Successful development of damage prediction models, trained/calibrated using historical inspection data, can be very useful for effective management of both new and existing bridges. The paper “Using Soft Computing to Analyze Inspection Results for Bridge Evaluation and Management” by Li and Burgueño presents soft computing methods applied to develop damage prediction models for bridge abutment walls using the NBI database. The methods are based on a multilayer perceptron network, a radial basis function network, a support vector machine, a supervised self-organizing map, a fuzzy-neural network, and ensembles of neural networks. An ensemble of neural networks with a novel data organization scheme and voting process was found to be the most efficient model, identifying damage with 86% accuracy. They showed that reasonable deterioration curves can be developed through the presented soft computing methods to predict the degradation of bridges over their service life.

North American railways are primarily public investor-owned businesses. Hence, they must show adequate financial returns not only to satisfy their investors but also to secure the necessary funding to adequately maintain structures. This requires generating sufficient profits, by providing appropriate services to their customers, in contrast to most transportation agencies that own highway bridges, which rely on public funding.
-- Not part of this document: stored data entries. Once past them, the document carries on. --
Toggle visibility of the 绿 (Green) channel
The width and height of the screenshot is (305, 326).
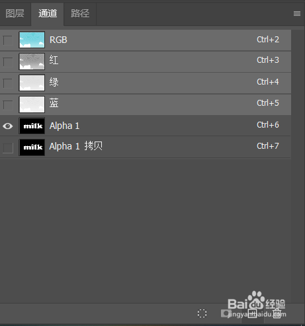point(8,83)
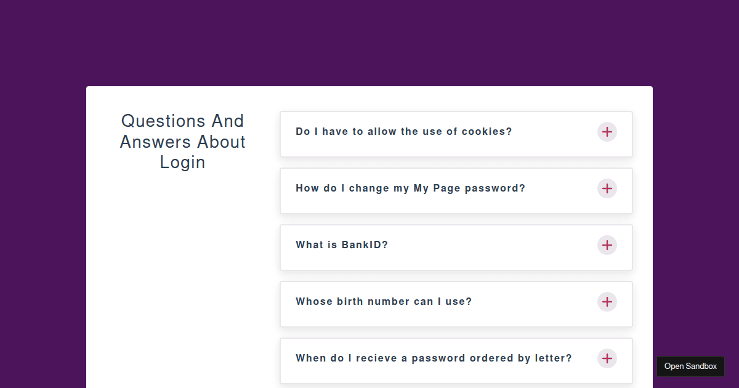
Task: Open Sandbox via the bottom-right button
Action: (x=690, y=366)
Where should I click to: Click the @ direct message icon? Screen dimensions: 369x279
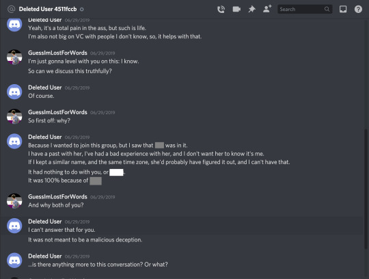[12, 9]
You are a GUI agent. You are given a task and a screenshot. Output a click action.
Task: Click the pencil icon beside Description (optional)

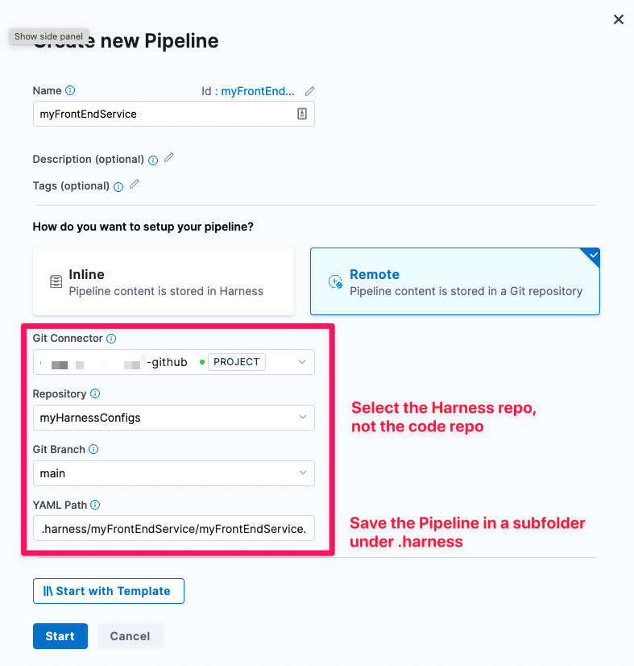tap(169, 157)
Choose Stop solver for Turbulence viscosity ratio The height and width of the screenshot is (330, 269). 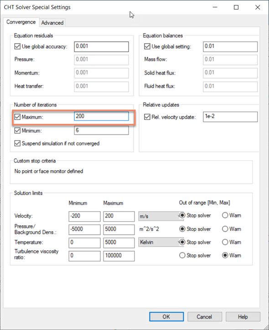(182, 255)
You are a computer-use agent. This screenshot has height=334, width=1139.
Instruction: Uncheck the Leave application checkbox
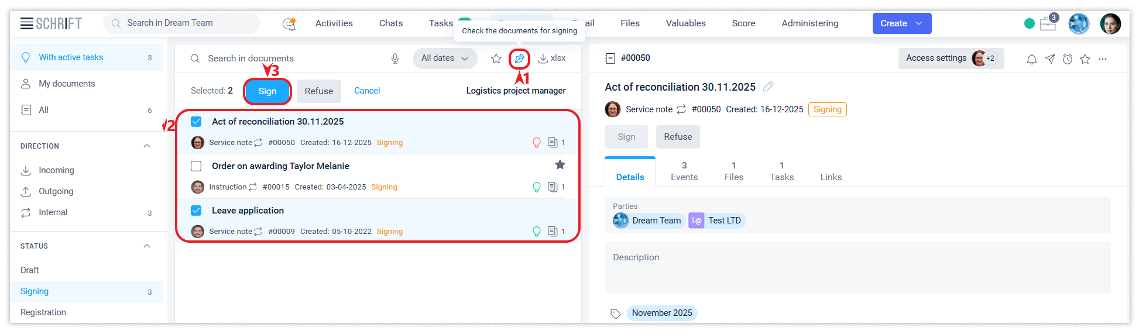click(196, 211)

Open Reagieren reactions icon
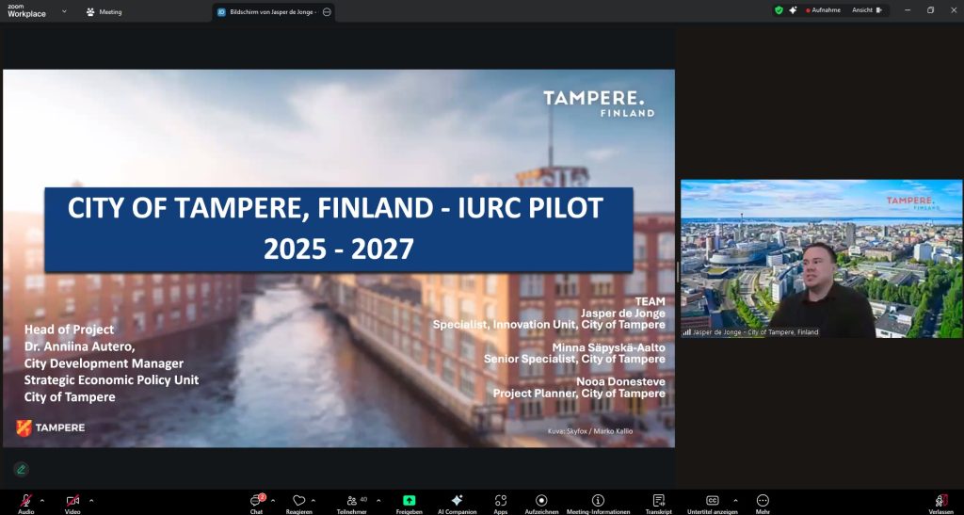299,501
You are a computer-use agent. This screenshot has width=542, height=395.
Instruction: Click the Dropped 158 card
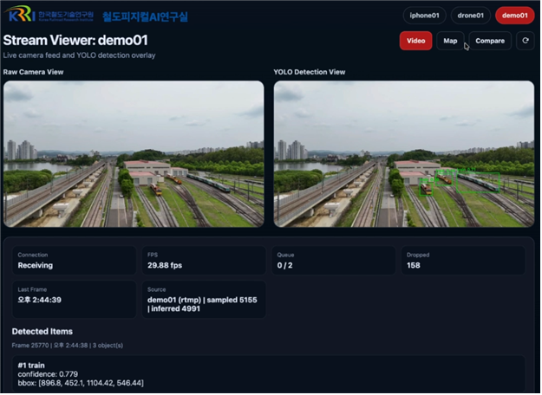coord(464,261)
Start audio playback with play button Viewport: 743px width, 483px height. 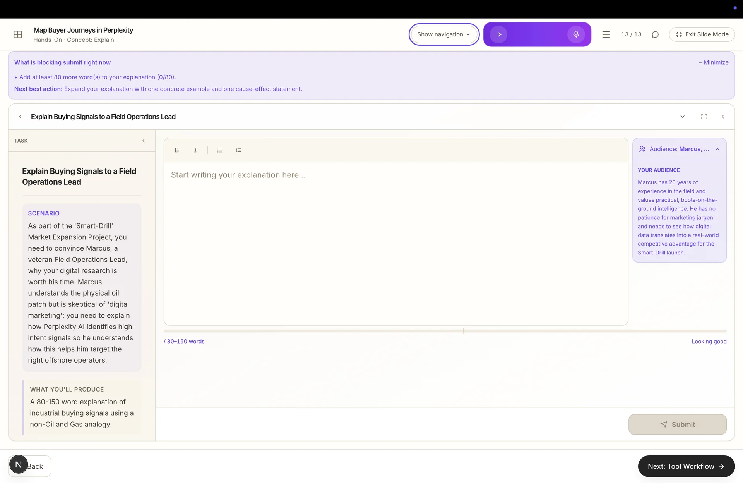coord(499,34)
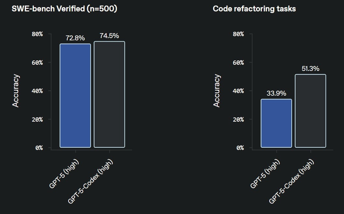The height and width of the screenshot is (214, 344).
Task: Click the 60% tick label on refactoring chart
Action: 238,62
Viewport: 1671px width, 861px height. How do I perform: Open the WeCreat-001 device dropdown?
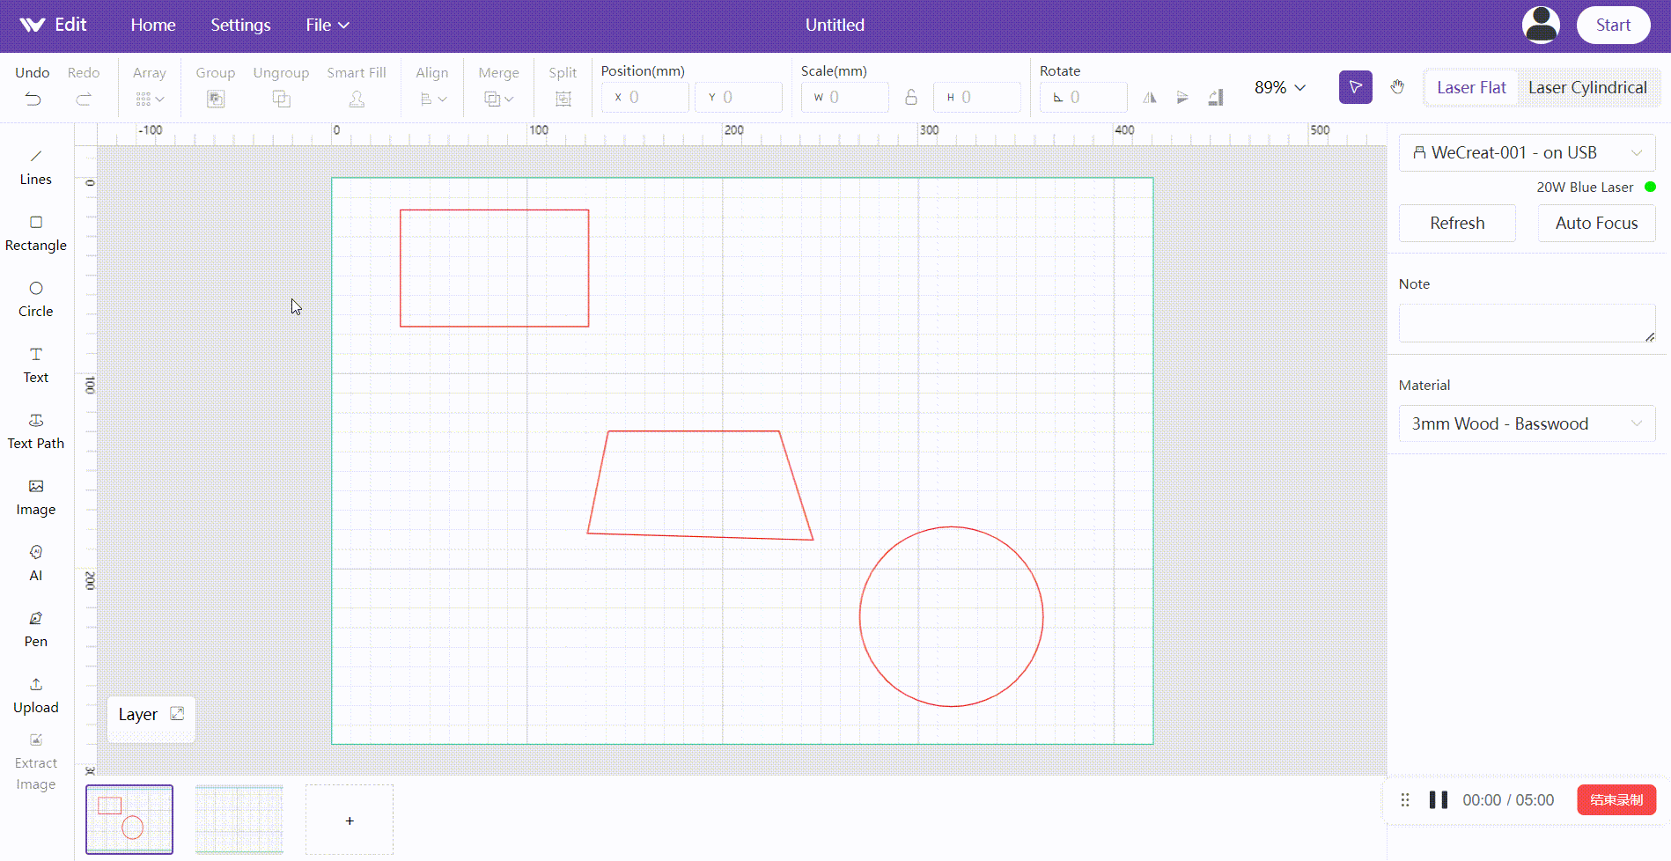pos(1527,152)
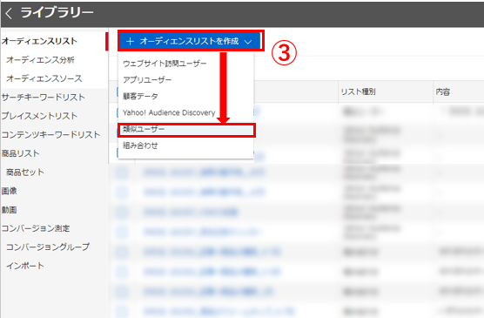Choose 顧客データ from the list

click(140, 97)
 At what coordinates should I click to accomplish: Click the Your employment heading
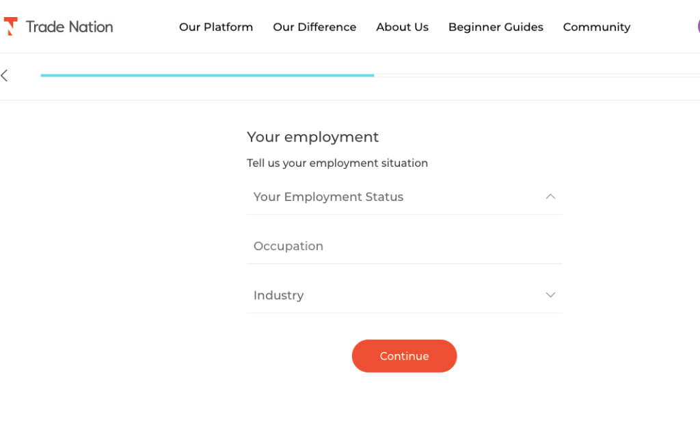(312, 137)
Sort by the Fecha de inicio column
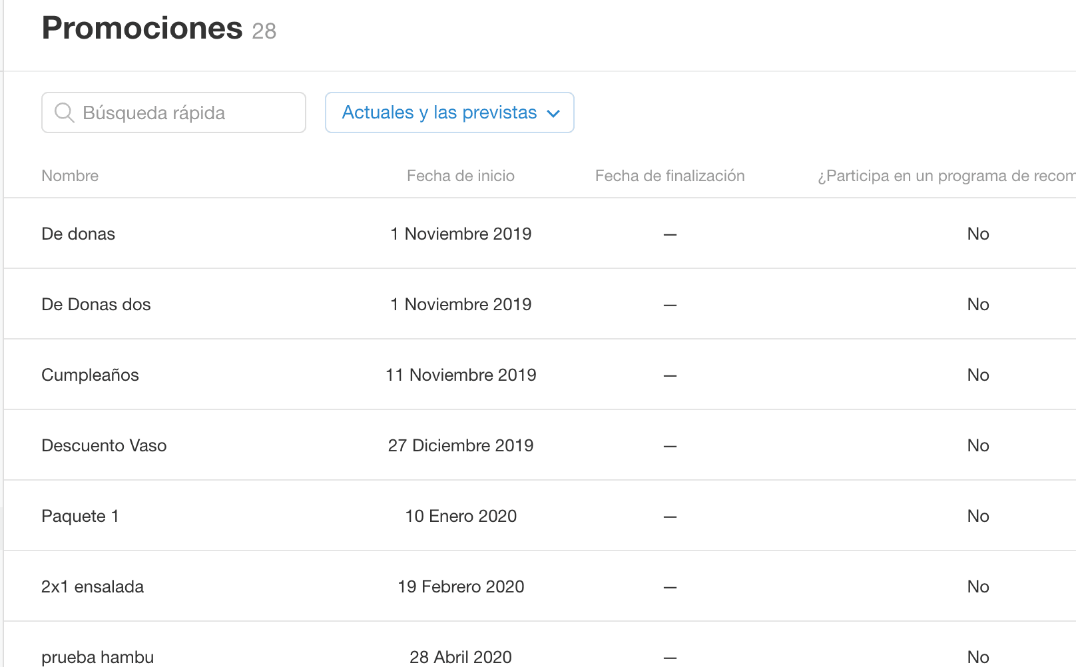This screenshot has height=667, width=1076. tap(461, 176)
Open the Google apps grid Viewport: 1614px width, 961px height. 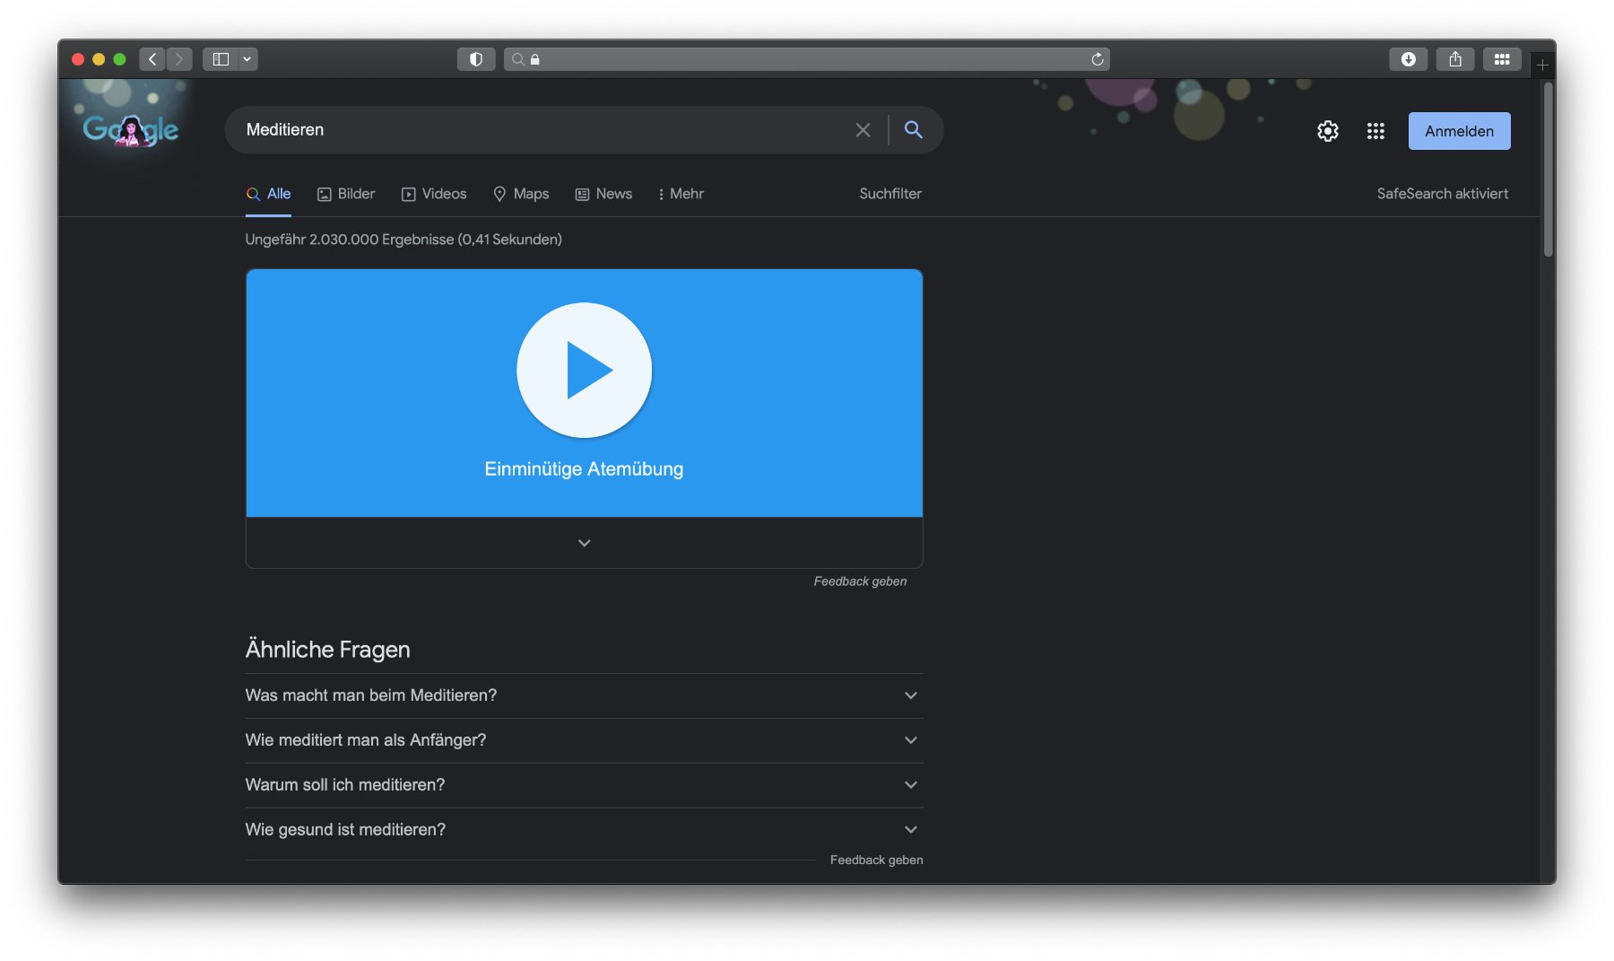point(1375,131)
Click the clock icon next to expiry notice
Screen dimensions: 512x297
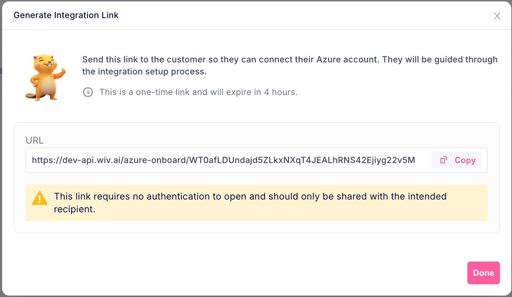[88, 93]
In the technical note titled “Bridge Inspection Practice: Two Different North American Railways,” Sweeney and Unsworth illustrate the bridge inspection philosophy of two different large railways. Bridge inspection criteria are based primarily on providing safe and reliable operation, appropriate response, and the information with which to ensure adequate funding for maintenance and replacement. Two examples are illustrated, one on a railway with many bridges of fairly robust design and relatively good carrying capacity where bridge inspection policy is relatively straightforward, and the other on a railway where great care has been taken to concentrate inspection resources on weaker though adequate structures based on traffic volumes and bridge component capacity. Both policies, though clearly not interchangeable, seem to have been successful, and these criteria might be of use to other bridge owners.

The editor thanks the authors for their submissions and their patience during the review process. He also thanks the committee members and others that reviewed the papers and provided constructive comments. These comments have improved the quality of these papers and have ensured that the papers are useful to the bridge community. Finally, the editor thanks Bruce Peterson (previous editor of the Journal) and Dr. Anil Agrawal (current editor of the Journal) for giving him the opportunity to develop this special issue and providing required assistance.